I still randomly will encounter people who asked what I do and then happened to see terminal on the screen and are like oh wow you're a really technical person. One time it was a stewardess and a court reporter who saw me tailing logs on an application I was debugging. And they're like how can you even tell what's going on when all I was doing was looking for the obvious patterns of java stack traces.
Another was a guy sitting at a bar next to me who turned out to be a NFL sports reporter. And same deal I opened up the terminal and he's like oh shit your real smart. As I'm literally just listing a directory and then doing a git status.
What's even more fun is when you have actual experts doing things with the very computer you're fixing; using tools and datasets way beyond my comprehension, get amazed by opening a terminal or CMD and fixing something.
One of my proudest moments in masters was they had the masters students demo each week to the undergrads. So I'm in a big auditorium on a pc with a projector behind me. This was in 2000, computer still had a floppy drive. They wiped the computer every week, Windows NT.
I popped in the floppy did D: and typed `ls`... and error, and the whole class laughed at me. Having been switching a lot lately I typed, I believe, `echo dir > C:\Windows\ls.bat` and (or whatever the right pipe command is, it's been a while), and typed `ls` again. Then double birded the whole class. And started launching the demo.
There were audible gasps esp from the professor who was like, hold up, what did you just do. So I spent 3 minutes explaining it to the class, then we did our demo.
I was at the time quite proud of them all being flabberghasted while I also flipped off over 75 students, actually still am.
I seemed like a genius once to it support at big co when I heard him having issues with "ok I fixed the text what do I do now" which I just said esc:wq. Guy was like what the helly you say, I repeated. He was like thanks and wrote it on the bottom of the white board. From them on I skipped the line at that office.
"Why does he get to skip the line. Oh this is his 3rd time in here this week" (8 am on a Monday).
There is a scene in Orwells Homage to Catalonia that reminds me about this:
A young italian peasant militia man, stands with open mouth, astonished off his genious officers, who were reading a simple map. So, this is an old trope.
Education is important it seems and while I don't think that everyone needs to get along with a terminal, everyone should at least understand what it is. For most people computers are essentially dark magic. And I think this us not doing good to society that has become so dependant on Computers.
jokes on you, a new generation of people are coming up having known nothing but smartphones. I work with one as a developer. She only uses her macbook because she has to.

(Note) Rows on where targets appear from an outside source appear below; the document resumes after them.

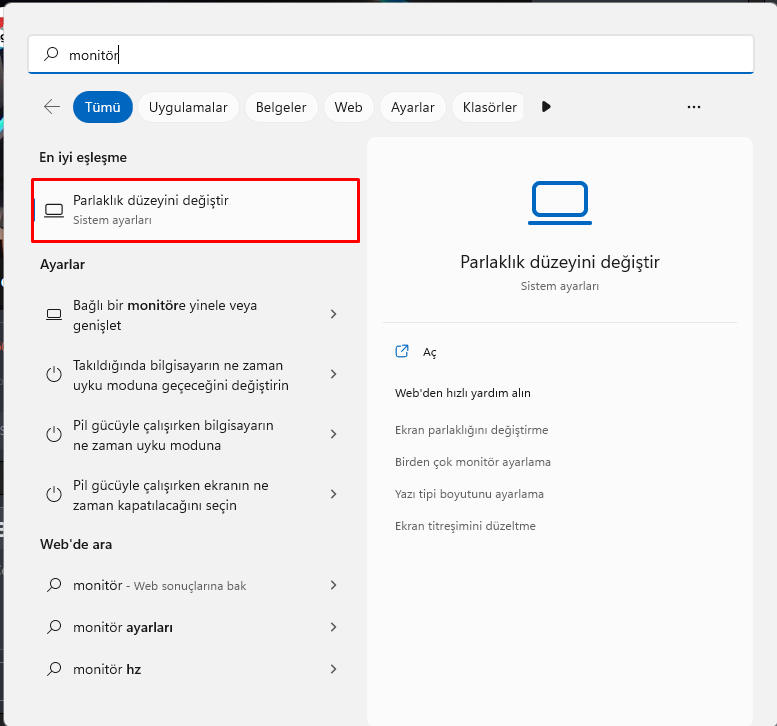The height and width of the screenshot is (726, 777).
Task: Click the open-external icon beside Aç
Action: click(402, 351)
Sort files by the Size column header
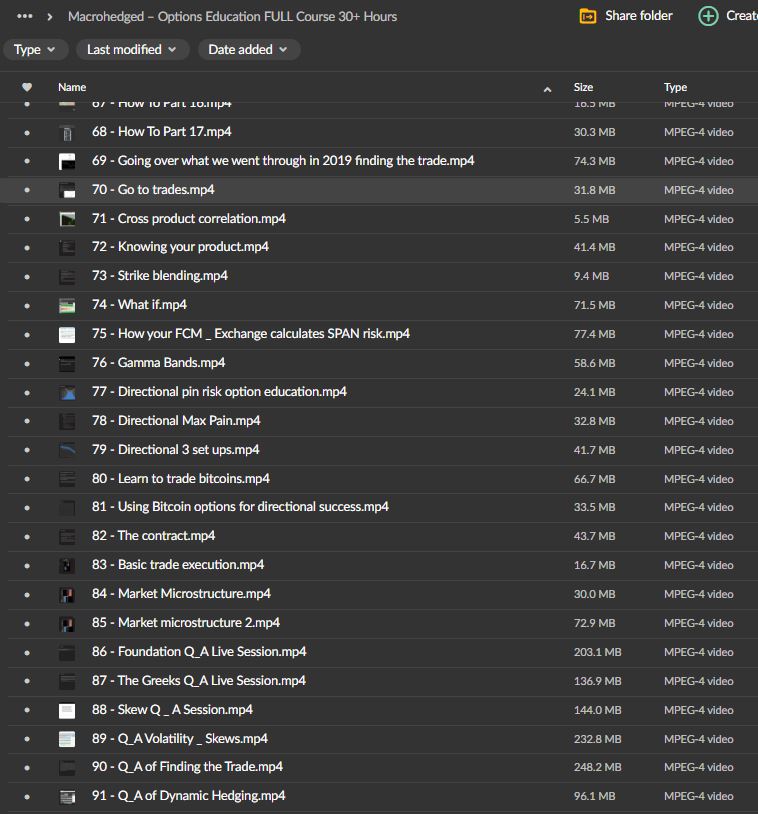This screenshot has width=758, height=814. tap(583, 88)
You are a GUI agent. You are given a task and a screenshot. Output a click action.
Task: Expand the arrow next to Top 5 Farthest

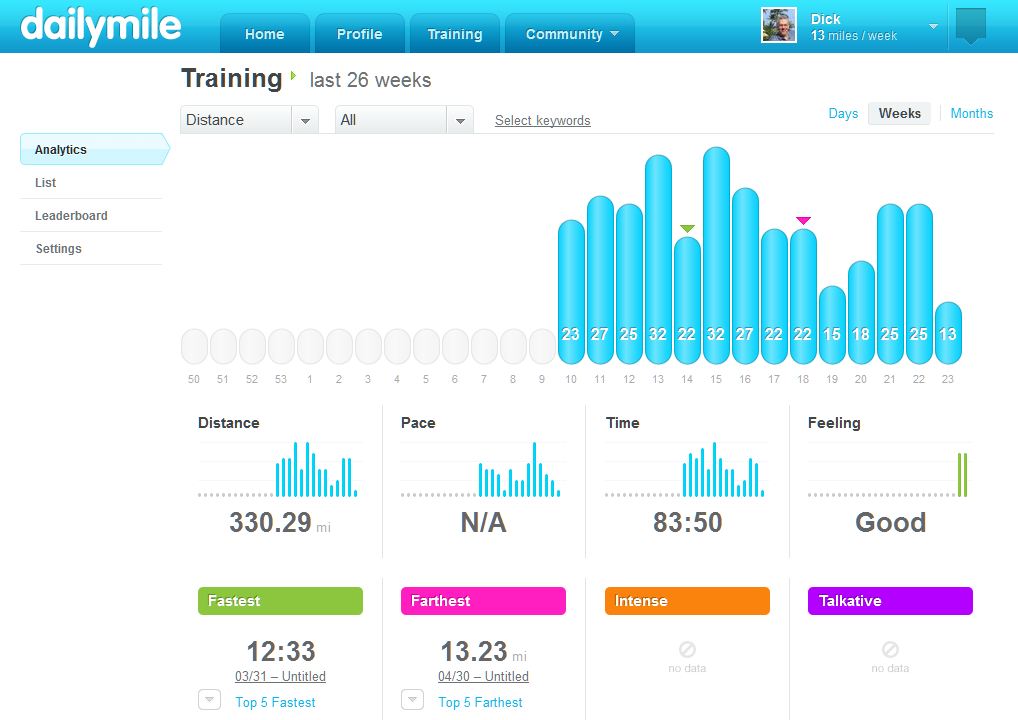click(412, 700)
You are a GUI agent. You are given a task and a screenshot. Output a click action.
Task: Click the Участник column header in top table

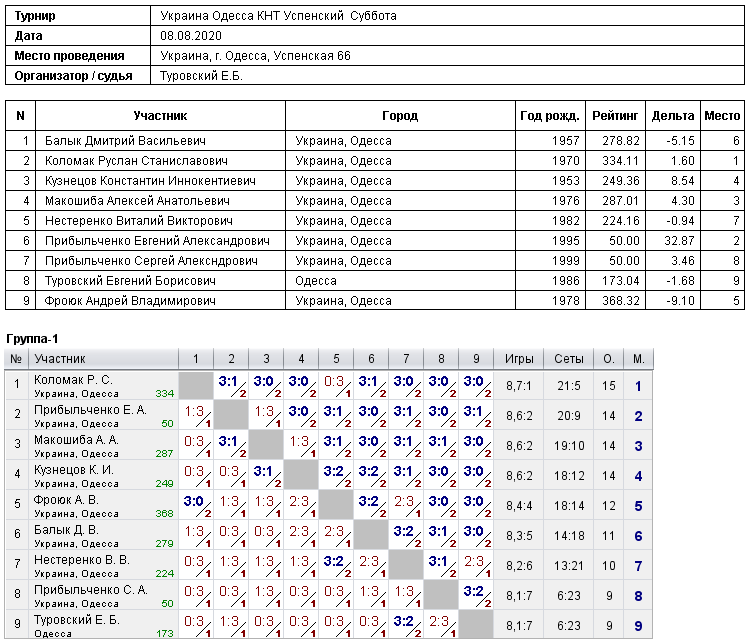(x=160, y=116)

Very little insight of how the underlying OS and fundamental computing stacks works and yet she writes good fast code.
The companies are all colluding to lock down computing more and more and who do you think will push back against this? Not them thats for sure. If you never let the greater population understand the freedom they have now, they wont fight back when it comes time to try and take it away. Its probably too late anyway.

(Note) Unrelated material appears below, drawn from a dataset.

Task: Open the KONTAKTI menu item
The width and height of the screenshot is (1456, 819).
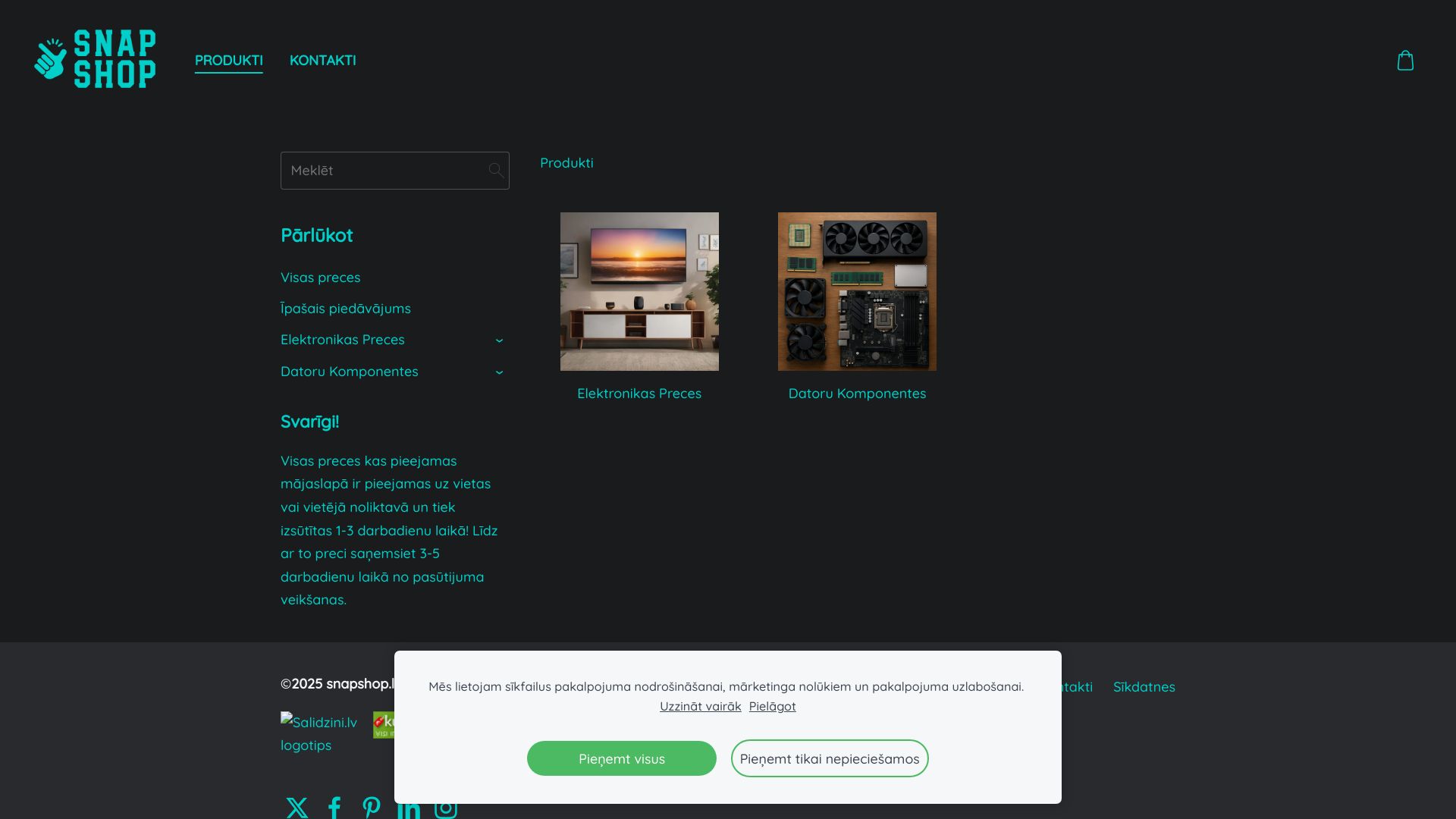Action: (323, 60)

Pretty soon you'll be writing code in a locked down appliance with no freedom (or AI takes your job).
Bet when you started the greybeards of the time were miffed you couldn't just do assembly or read a hex dump like it was a newspaper, and you turned out alright (maybe).
I work with developers like that too. When they see me doing rudimentary things in Linux, they view me as a wizard. My job is safe and my skills are rare and valued.

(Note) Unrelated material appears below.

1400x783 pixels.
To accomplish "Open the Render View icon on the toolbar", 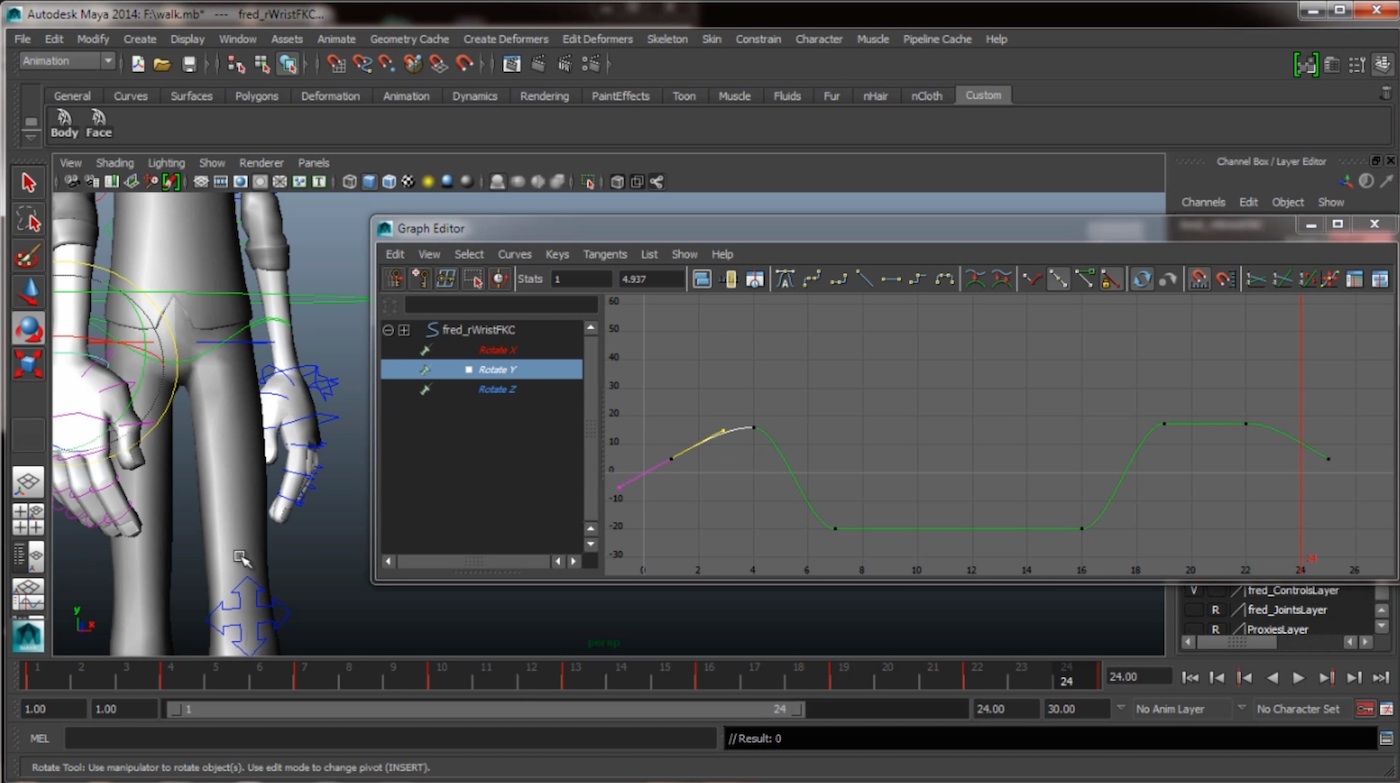I will (510, 64).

If you have enough abstraction (like with the web) and understand basic performance principles, like instructing the computer to only do, what is neccessary, then one doesn't need to understand the system beneath, to get performant code.
It is mostly enough to know that method A is expensive (e.g. drawing a big image) so if you avoid it, than this what brings you good enough performance.
So sure, no one is talking about high performance low level graphic engine code. For this you clearly need to understand the bare bone metal interface.
And of course the baseline is pretty low these days. The ordinary web is full of horrible inefficient ways of doing things, so you are probably already above standard, if you avoid the worst habits..
For me, it was sitting in the back of a lecture hall, with a law prof, showing how AOL instant messenger danced across on the school's wifi unencrypted. I miss those days of easy ethereal magic.
Another was a guy sitting at a bar next to me who turned out to be a NFL sports reporter. And same deal I opened up the terminal and he's like oh shit your real smart. As I'm literally just listing a directory and then doing a git status.